Without further ado, I give you 'Blossom Bonsai' where the Japan trip's inspiration is starting to seep into my thinking and making. (While we're here, I recommend visiting Omiya bonsai village a northern day trip from Tokyo. There you'll find the most beautiful trees you're ever likely to see.)
It’s hard to gauge from this photograph, but at 130cm x 120cm, this a LARGE bonsai, which I know… is a totally oxymoronic statement. How is it not simply a tree, you ask?
In the Zen art of Bonsai, by making tiny trees, or I should say, assisting to keep trees tiny, our perception of scale is tickled.
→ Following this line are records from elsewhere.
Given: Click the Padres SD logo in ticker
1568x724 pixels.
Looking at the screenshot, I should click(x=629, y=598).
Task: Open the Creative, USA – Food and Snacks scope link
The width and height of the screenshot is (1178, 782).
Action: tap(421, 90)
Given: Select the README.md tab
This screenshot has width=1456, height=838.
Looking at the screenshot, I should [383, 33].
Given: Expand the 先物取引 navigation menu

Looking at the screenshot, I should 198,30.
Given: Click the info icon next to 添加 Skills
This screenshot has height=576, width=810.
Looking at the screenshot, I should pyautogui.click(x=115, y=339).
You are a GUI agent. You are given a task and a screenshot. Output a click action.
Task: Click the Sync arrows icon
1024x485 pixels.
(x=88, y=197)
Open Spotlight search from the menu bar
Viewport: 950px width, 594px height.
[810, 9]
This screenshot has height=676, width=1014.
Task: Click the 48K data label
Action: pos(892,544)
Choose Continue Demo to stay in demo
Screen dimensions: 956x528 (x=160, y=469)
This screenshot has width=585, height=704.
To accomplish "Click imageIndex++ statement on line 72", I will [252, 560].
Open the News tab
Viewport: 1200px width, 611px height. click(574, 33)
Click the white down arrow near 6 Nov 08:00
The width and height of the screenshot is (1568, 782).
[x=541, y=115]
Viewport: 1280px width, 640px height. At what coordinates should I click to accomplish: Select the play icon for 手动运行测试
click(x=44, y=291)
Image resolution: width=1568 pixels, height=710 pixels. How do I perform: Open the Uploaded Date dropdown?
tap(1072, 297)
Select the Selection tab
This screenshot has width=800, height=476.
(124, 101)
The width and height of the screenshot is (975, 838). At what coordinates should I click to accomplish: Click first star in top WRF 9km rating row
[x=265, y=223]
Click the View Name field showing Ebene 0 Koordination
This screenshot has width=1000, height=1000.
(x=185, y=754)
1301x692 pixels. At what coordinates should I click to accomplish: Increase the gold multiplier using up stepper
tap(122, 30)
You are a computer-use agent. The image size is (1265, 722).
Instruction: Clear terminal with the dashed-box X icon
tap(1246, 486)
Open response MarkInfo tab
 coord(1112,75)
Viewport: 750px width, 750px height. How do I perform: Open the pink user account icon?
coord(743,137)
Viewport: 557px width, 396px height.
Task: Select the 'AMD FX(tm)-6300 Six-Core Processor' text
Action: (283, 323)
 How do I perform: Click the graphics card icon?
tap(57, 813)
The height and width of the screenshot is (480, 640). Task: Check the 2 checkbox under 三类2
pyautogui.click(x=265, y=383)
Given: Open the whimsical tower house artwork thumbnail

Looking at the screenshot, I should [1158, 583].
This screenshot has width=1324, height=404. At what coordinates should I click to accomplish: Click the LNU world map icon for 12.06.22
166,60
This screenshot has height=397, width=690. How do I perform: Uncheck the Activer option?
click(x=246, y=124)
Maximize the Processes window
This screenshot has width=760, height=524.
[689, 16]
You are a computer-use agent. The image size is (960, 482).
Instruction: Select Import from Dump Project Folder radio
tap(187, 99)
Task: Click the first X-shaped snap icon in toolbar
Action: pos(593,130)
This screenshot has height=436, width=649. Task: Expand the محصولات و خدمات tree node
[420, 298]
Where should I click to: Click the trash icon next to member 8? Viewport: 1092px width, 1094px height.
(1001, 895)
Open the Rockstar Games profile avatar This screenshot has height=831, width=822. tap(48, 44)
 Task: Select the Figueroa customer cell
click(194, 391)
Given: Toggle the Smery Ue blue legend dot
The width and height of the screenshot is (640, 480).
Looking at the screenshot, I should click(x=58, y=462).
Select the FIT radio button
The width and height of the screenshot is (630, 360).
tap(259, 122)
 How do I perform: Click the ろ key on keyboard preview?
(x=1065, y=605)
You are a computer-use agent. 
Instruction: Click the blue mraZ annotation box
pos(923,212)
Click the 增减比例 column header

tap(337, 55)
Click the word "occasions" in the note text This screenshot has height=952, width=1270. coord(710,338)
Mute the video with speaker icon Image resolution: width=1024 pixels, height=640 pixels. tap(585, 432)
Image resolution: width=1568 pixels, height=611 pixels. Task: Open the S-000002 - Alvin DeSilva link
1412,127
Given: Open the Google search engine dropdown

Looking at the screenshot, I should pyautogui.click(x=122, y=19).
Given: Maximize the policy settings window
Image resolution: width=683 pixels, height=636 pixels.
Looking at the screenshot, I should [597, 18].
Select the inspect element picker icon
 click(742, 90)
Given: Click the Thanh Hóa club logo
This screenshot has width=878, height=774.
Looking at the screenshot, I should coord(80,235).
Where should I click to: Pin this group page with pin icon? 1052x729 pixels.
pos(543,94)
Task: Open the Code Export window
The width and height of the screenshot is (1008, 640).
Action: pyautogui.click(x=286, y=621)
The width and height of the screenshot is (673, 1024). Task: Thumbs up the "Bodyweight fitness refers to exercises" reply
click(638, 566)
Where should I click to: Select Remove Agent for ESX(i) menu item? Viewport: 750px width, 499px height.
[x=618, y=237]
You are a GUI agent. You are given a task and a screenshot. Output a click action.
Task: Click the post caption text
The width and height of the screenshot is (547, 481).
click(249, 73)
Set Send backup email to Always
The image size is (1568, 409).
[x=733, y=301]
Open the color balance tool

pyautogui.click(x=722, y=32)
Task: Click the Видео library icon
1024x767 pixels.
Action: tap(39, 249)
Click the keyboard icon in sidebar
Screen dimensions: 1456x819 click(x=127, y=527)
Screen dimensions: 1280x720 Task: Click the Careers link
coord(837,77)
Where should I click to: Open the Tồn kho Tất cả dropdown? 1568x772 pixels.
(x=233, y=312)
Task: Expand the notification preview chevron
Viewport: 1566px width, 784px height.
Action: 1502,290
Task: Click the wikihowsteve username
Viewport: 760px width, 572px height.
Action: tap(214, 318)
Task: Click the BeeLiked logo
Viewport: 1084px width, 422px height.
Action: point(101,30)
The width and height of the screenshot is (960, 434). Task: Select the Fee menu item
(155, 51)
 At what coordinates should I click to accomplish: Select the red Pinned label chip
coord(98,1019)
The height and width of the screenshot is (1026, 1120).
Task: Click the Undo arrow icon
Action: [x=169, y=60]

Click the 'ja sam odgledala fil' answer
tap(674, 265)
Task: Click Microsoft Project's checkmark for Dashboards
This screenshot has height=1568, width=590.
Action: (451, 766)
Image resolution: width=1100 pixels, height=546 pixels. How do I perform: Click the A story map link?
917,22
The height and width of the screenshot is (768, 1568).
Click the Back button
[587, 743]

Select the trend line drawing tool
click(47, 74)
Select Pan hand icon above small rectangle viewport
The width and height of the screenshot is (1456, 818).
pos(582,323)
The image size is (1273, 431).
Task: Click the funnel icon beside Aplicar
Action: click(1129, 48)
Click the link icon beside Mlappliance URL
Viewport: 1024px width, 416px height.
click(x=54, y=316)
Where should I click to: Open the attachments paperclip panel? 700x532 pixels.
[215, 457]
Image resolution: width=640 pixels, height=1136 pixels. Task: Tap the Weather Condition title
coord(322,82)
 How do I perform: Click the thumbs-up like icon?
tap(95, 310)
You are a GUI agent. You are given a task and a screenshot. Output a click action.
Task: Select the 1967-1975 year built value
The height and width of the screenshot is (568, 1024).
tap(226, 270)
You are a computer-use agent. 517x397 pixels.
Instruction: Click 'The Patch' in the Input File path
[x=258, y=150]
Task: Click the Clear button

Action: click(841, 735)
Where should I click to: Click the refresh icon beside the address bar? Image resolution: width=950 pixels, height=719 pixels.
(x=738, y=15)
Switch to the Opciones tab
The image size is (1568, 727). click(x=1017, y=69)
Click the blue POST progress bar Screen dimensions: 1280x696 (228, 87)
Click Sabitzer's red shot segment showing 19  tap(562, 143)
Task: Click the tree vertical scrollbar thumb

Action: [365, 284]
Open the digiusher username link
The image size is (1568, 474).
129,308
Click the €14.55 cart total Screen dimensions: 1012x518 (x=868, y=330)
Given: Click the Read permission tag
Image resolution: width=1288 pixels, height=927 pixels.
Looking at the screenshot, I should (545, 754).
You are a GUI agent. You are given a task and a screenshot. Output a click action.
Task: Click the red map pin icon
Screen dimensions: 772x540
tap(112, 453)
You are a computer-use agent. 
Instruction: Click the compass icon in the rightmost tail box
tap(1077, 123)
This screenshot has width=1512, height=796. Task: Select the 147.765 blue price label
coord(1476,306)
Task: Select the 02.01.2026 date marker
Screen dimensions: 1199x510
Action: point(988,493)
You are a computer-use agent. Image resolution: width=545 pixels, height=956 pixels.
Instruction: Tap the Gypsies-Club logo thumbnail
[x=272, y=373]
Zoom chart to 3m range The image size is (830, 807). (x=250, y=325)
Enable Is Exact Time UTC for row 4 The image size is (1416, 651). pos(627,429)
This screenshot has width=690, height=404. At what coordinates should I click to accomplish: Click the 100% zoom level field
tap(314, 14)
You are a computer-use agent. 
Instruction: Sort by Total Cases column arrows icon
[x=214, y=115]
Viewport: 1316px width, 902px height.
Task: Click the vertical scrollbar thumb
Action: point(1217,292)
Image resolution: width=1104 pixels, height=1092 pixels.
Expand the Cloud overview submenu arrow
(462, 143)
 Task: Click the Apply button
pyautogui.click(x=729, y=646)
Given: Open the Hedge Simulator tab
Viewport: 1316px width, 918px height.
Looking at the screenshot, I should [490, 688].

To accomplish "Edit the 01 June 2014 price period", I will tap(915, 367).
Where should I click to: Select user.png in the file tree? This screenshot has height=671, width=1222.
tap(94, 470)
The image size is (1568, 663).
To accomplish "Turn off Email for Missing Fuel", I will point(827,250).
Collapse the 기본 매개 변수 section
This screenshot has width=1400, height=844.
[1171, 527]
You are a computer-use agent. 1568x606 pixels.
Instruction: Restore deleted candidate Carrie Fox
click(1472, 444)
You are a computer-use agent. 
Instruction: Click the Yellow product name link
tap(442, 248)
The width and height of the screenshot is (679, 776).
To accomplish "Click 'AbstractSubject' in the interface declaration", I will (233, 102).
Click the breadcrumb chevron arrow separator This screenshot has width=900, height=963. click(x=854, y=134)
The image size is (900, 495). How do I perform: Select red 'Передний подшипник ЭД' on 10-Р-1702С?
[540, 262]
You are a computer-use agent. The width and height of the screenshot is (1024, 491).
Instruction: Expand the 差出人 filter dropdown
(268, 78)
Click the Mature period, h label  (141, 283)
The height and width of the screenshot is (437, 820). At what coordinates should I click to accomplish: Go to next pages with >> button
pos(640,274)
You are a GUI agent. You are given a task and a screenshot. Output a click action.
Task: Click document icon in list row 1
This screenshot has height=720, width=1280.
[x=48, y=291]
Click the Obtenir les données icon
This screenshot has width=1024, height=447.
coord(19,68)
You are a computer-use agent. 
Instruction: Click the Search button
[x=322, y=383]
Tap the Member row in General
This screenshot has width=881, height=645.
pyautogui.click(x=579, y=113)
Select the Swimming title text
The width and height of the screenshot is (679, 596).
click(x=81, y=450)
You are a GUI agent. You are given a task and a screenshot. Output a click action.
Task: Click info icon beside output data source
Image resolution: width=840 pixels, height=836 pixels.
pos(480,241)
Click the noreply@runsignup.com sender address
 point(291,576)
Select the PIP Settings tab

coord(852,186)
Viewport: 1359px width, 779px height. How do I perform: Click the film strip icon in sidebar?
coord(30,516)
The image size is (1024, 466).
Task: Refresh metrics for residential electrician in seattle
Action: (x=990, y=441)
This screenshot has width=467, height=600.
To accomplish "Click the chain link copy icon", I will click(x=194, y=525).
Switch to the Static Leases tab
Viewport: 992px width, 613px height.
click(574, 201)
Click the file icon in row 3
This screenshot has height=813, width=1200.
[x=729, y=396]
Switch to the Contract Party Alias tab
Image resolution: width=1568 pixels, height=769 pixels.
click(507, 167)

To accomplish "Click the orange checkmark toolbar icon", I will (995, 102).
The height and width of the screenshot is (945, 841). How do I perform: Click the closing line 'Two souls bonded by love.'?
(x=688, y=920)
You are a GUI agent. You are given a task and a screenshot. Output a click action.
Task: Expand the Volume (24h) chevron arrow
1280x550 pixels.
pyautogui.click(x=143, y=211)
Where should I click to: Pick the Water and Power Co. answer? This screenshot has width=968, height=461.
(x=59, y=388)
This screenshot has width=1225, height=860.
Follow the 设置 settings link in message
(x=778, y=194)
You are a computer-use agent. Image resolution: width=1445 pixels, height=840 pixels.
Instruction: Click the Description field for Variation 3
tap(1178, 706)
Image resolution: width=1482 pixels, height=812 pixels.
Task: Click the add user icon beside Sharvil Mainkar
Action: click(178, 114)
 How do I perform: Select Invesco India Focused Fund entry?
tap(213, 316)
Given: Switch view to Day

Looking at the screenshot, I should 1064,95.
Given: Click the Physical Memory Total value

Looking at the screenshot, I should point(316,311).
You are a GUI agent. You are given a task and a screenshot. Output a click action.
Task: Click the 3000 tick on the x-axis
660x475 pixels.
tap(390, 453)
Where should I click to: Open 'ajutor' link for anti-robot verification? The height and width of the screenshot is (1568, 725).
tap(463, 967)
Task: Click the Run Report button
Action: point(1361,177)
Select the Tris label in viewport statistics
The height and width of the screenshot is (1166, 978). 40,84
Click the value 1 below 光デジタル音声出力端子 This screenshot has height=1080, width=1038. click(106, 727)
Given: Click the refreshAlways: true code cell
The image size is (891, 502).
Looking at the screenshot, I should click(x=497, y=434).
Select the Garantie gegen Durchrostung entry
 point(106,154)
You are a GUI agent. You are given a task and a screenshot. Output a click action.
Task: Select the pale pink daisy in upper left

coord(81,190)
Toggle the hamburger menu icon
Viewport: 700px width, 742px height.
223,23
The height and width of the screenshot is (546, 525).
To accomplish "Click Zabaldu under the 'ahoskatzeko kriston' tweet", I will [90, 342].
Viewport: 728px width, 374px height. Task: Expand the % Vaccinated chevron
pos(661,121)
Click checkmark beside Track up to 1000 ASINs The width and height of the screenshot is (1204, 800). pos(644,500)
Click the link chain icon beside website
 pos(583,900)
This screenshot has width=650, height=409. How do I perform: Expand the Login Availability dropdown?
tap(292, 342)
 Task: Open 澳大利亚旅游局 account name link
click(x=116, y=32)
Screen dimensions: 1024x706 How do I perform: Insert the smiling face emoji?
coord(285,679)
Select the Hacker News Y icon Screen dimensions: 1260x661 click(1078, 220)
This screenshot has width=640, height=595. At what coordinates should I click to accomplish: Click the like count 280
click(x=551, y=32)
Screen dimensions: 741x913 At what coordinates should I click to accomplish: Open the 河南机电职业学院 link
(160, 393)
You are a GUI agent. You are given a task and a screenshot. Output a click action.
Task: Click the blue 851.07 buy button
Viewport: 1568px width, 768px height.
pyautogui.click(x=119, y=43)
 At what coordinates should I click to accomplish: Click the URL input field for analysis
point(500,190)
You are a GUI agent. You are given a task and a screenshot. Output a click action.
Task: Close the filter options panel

It’s the same feeling you get when viewing sculptures like giant tubes of toothpaste by Claes Oldenburg, or the eerily life-like creations of Ron Mueck who works in both the giant and the pint-size. The newborn baby should not be the size of a swimming pool, and that middle-age spooning couple shouldn’t fit within the palm of my hand. It confuses us, but tickles us too.
A LARGE bonsai adds another layer to that skewed scale perception, and in so doing, highlights what it is that makes a tree a bonsai. It’s not merely about size, it’s about the character of age, its shape and balance, its root structure, thick tapered trunk and gnarled branches. These are the attributes a bonsai master is careful to maintain, and ditto when I create my bonsai works.
Although executed through very modern painting techniques, these bonsai are “grown” and “guided” in much the same way as a traditional bonsai tree. (Thankfully for me, in slightly less time.) When working with paint-pours, I surrender to Nature (gravity, paint viscosity, surface tension, etc.). I can do little but guide Nature to create what could be used to represent a trunk, age spots, or a gnarled branch.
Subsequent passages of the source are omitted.